**Trecho selecionado**
##############################

O tema tem levado inúmeros profissionais da advocacia a se depararem com uma situação inusitada e inesperada quando, ao proporem execuções deste tipo de título de crédito, são surpreendidos por uma sentença, geralmente em sede de embargos, dando a execução como nula e o exeqüente como carecedor da execução aforada, em face da ausência de requisitos essenciais ao título de crédito.

A questão torna-se crucial ao patrono da causa, pois terá que informar ao seu cliente que ele fora condenado ao pagamento, além das custas processuais, numa verba honorária de, no mínimo, 10% sobre o valor da execução [2], quando o que ele mais queria naquele momento era receber o seu crédito que julgava líquido, certo e exigível. Ademais, difícil explicar, a despeito da extinção da execução, que o cliente encontra-se impossibilitado de intentar nova ação para satisfação de seu crédito sem que antes comprove o pagamento ou depósito das custas e dos honorários advocatícios [3] a que, certamente, fora condenado na execução extinta.

##############################

**Dados de origem**

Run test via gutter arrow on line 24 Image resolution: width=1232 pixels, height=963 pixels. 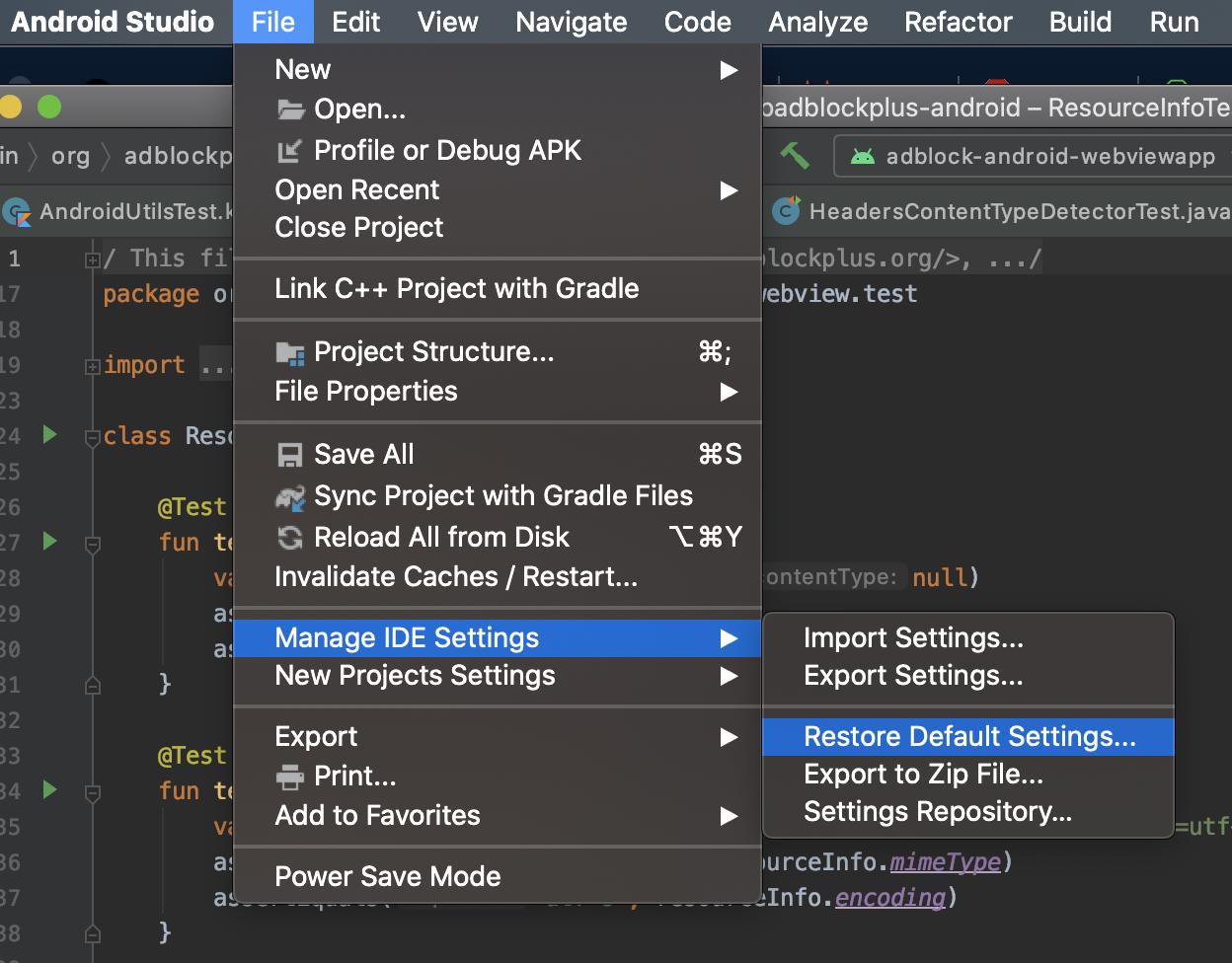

##############################

**Objetivo 1**
Reproduza fielmente uma parte do trecho selecionado, começando pelas palavras "A questão torna-se" e parando logo após as palavras "na execução extinta.".
**Objetivo 2**
Reescreva de forma mais breve o parágrafo do trecho selecionado que começa com "A questão torna-se crucial", mantendo seus fatos principais.
Baseie-se somente no trecho selecionado para responder.

**Resposta correta 1**
A questão torna-se crucial ao patrono da causa, pois terá que informar ao seu cliente que ele fora condenado ao pagamento, além das custas processuais, numa verba honorária de, no mínimo, 10% sobre o valor da execução [2], quando o que ele mais queria naquele momento era receber o seu crédito que julgava líquido, certo e exigível. Ademais, difícil explicar, a despeito da extinção da execução, que o cliente encontra-se impossibilitado de intentar nova ação para satisfação de seu crédito sem que antes comprove o pagamento ou depósito das custas e dos honorários advocatícios [3] a que, certamente, fora condenado na execução extinta.

**Resposta correta 2**
O advogado precisa informar ao cliente que ele foi condenado a pagar as custas processuais e honorários de, no mínimo, 10% sobre o valor da execução, quando o cliente queria receber um crédito que julgava líquido, certo e exigível. Além disso, mesmo com a execução extinta, o cliente não pode propor nova ação para receber o crédito sem antes comprovar o pagamento ou depósito das custas e dos honorários da execução extinta.